Darting up the steps, he bolted into the house after the cat. As soon
as he was inside, he noticed two things at the same time: a long-dried
bloodstain on the floor and the stink of decay. That cat had a nice
stash of rotting mice somewhere. Trotting past a narrow understairs
closet to his left, he moved into the kitchen, which was a shambles.
Cupboards stood open, drawers had been pulled and dumped. The
pantry door was open by a hair. Several floorboards had been pried
up, too, both in the pantry and out here, leaving dark rectangular
slots wide enough for a person to drop through. The aroma of decay
was stronger here, as was the smell of cold dirt from the crawl space
under the house.

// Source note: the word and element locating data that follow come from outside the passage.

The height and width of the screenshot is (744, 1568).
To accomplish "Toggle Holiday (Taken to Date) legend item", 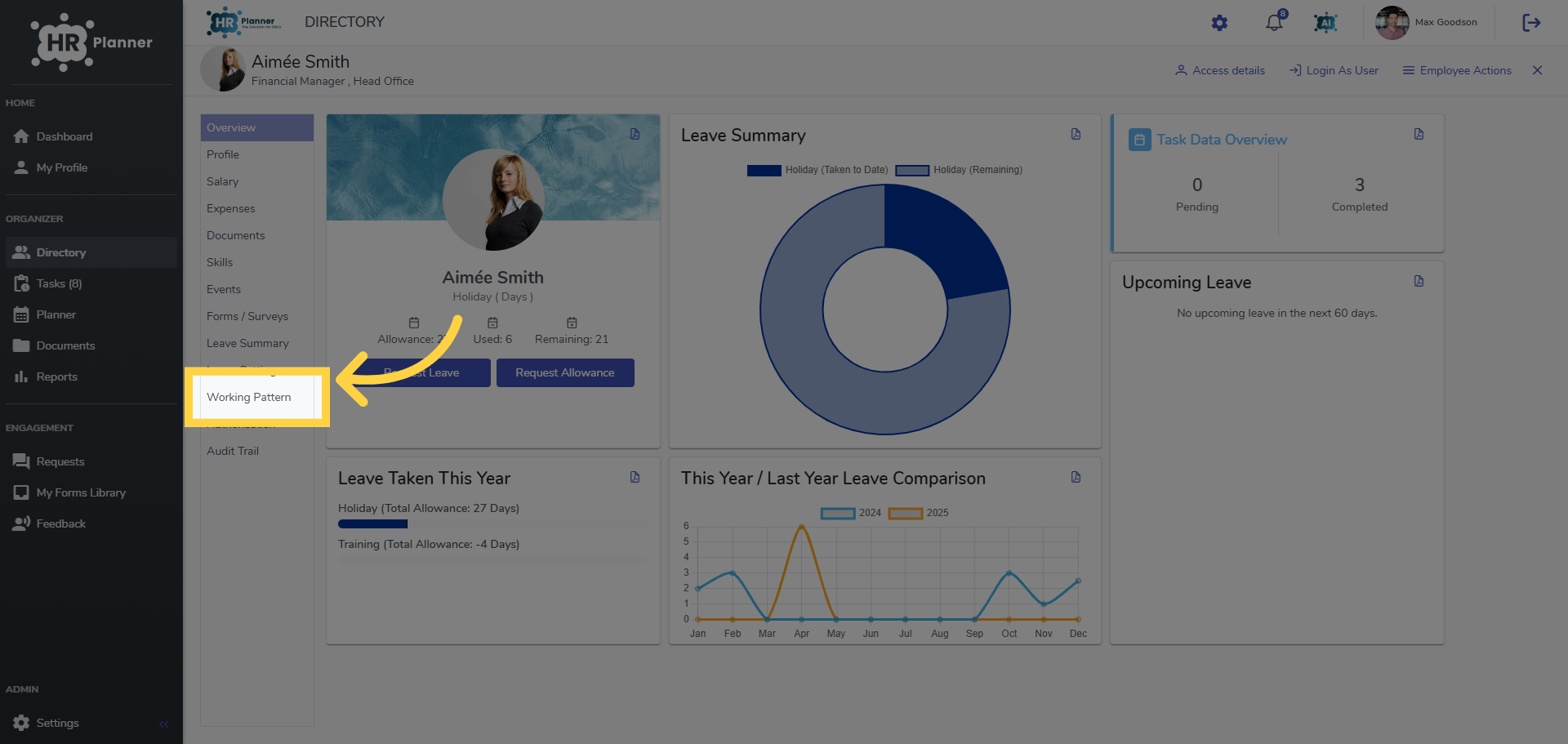I will point(817,170).
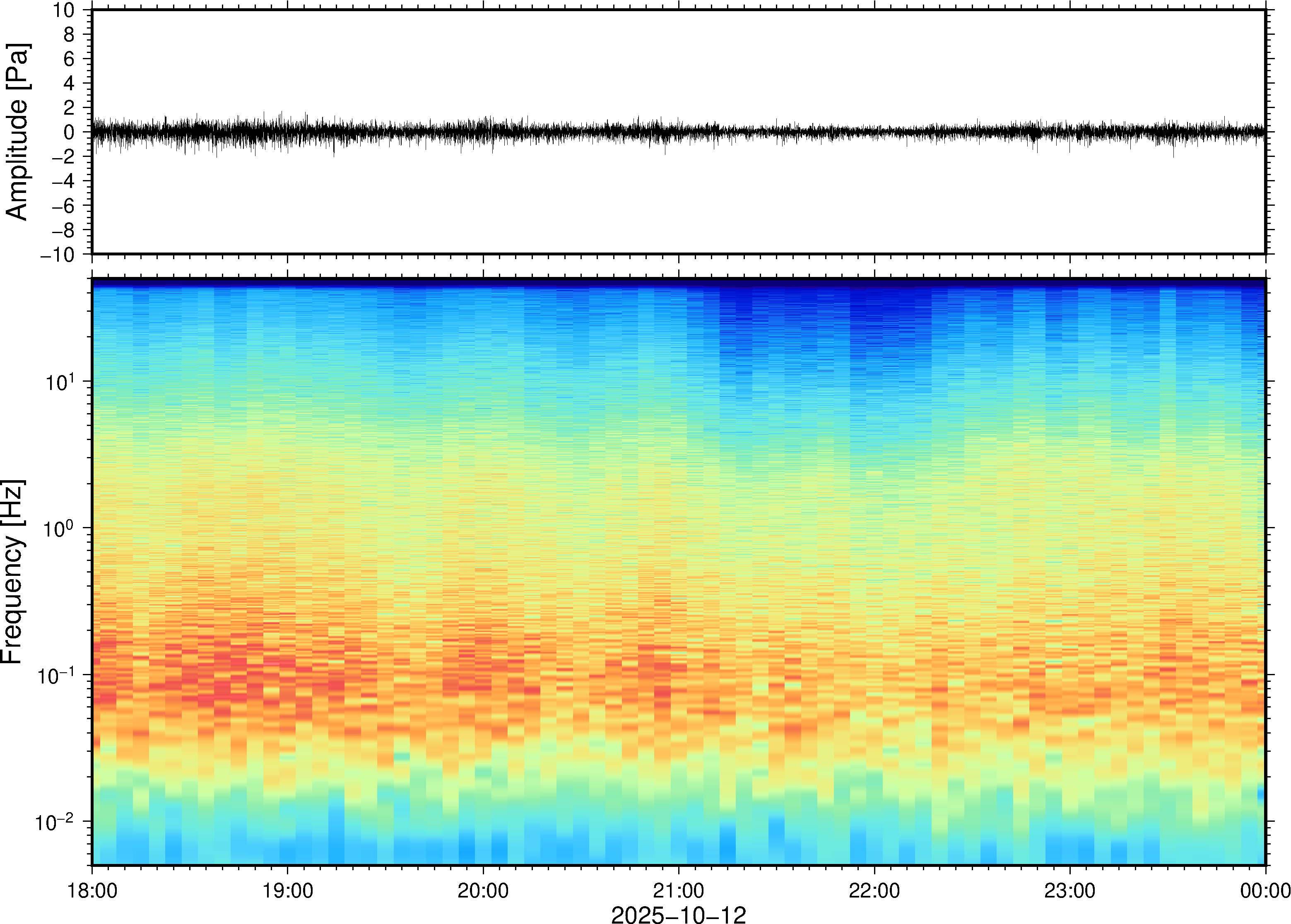
Task: Click the amplitude tick label 10
Action: pos(64,10)
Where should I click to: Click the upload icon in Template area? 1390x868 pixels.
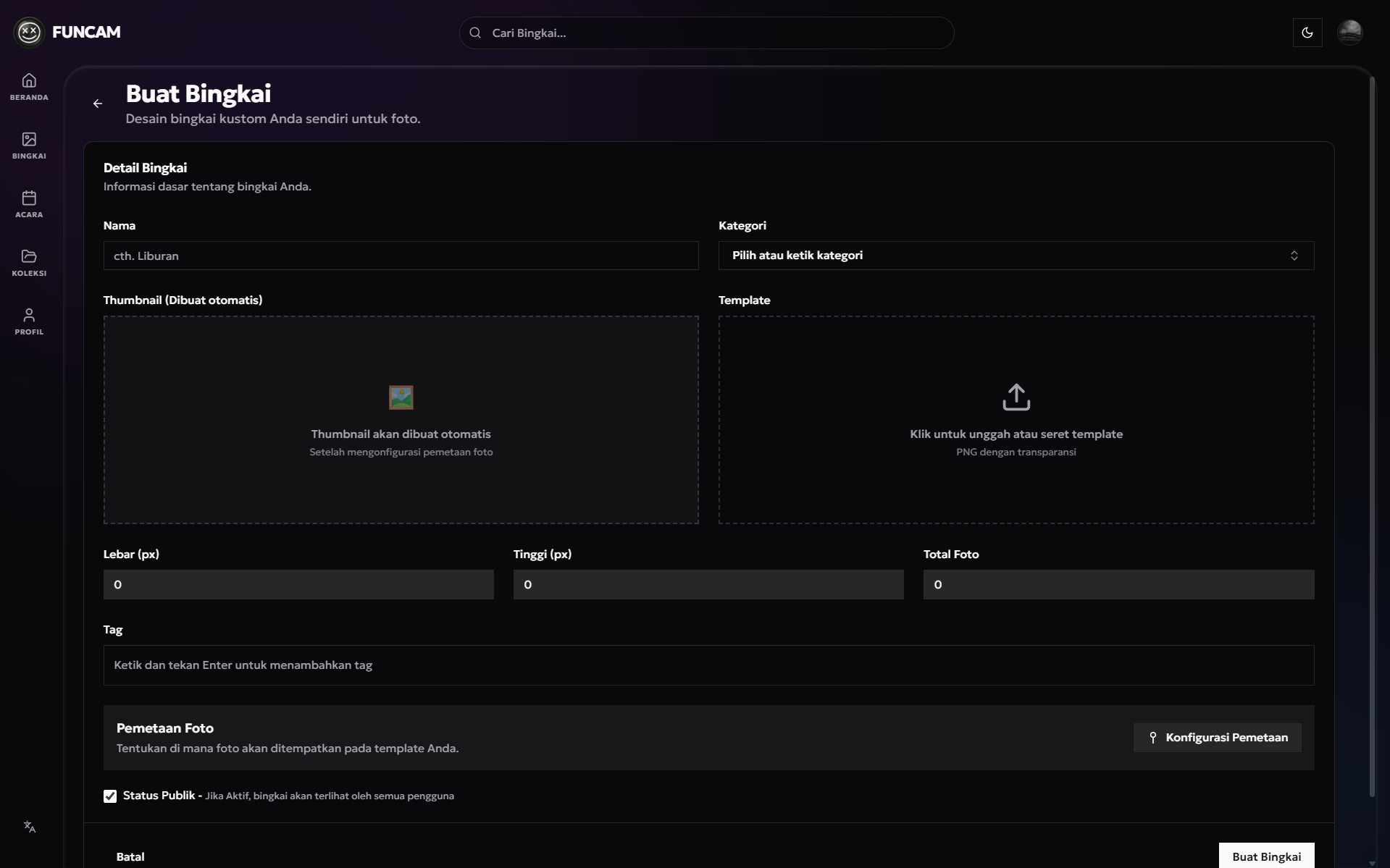1016,397
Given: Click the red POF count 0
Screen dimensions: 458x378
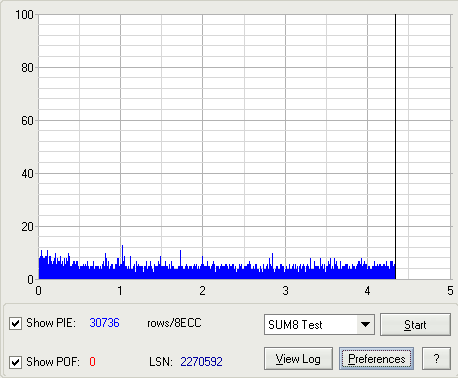Looking at the screenshot, I should 92,362.
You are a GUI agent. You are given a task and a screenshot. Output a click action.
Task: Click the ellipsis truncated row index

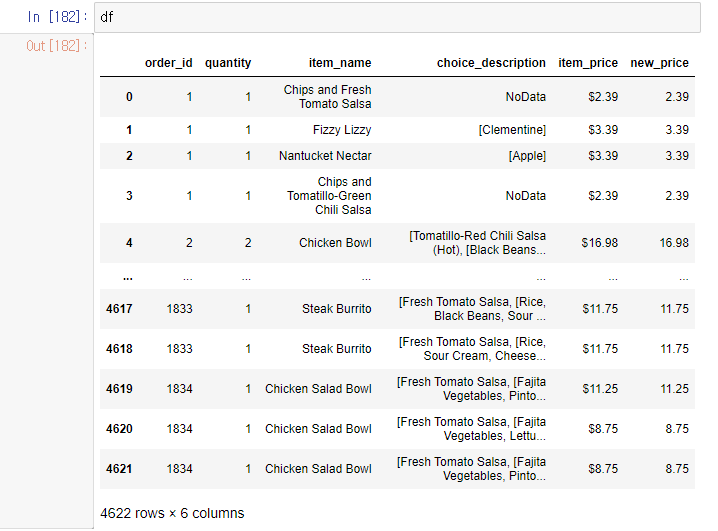click(128, 277)
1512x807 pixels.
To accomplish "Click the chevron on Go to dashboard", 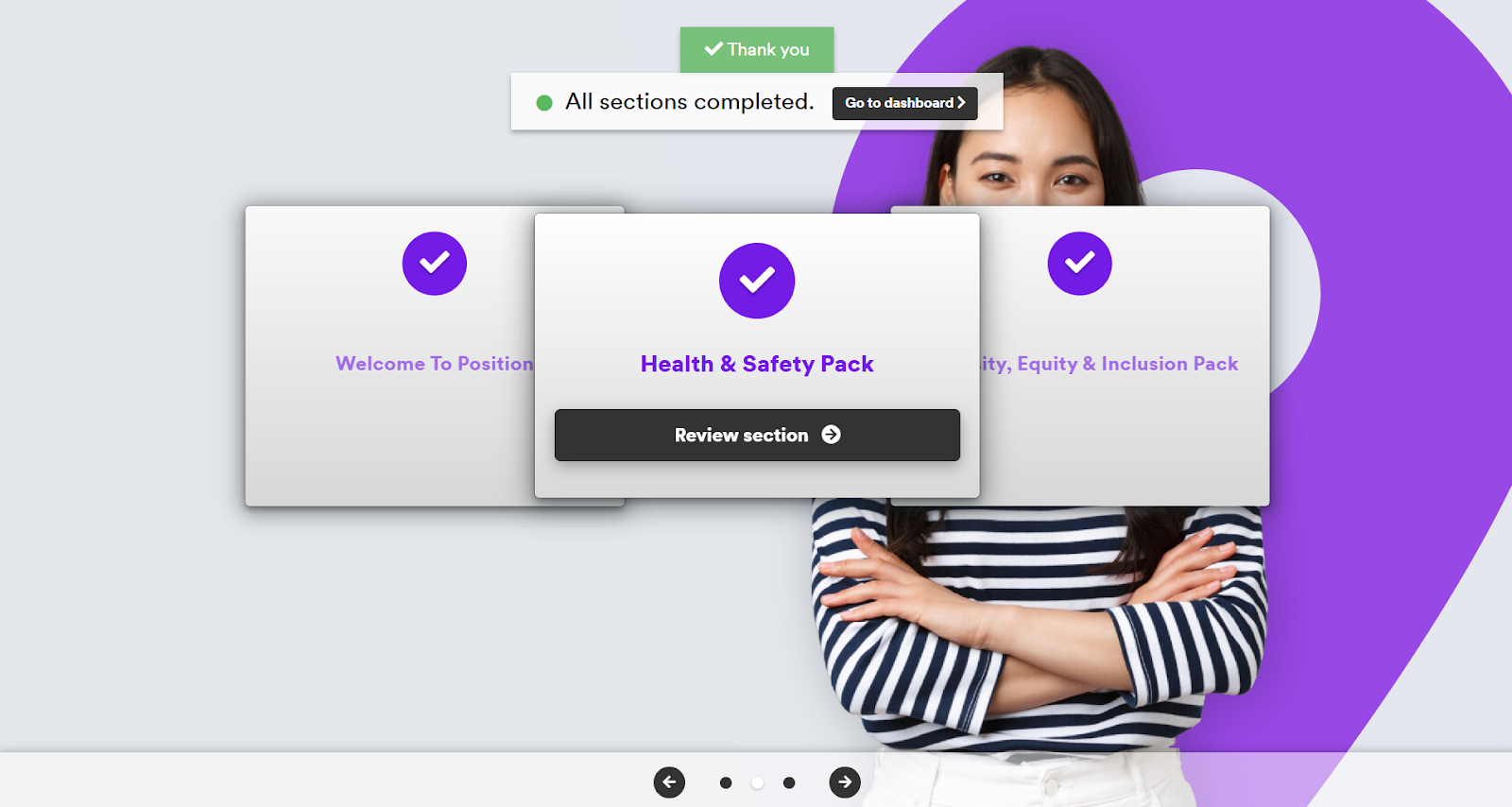I will (x=961, y=102).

The cat was nowhere in sight.
Sidestepping a gap, he peered over a window sill above the sink.
The two boys were just clearing a woodpile alongside a detached
garage. Both simultaneously looked over their shoulders at something further back. One boy—smaller, a mop of brown hair—made
a warding-off gesture, waving someone back.
Bad news, if there’s more
than just these two.
Craning, he took his eyes away a split second to see
if he could make out who else was there, and how many.
It was a split second too long. When he jumped his gaze back, the
other boy—older, taller, dark-eyed—was looking right at him.
“Shit!” he hissed. He ducked, already knowing it was too late. But
he still might be able to avoid a fight. Pivoting, he started out of the
kitchen, intending to head for the second story because it was always
easier to defend high and he might be able to make his way out a
window. Something flickered to his left, and he saw a boy dashing
around to the front and the second, taller boy, down low, wheeling
around the kitchen side steps.
No time for the stairs. Dropping to a sit, Tom threw his legs over
the edge of the gap in the kitchen floor, then slid all the way through.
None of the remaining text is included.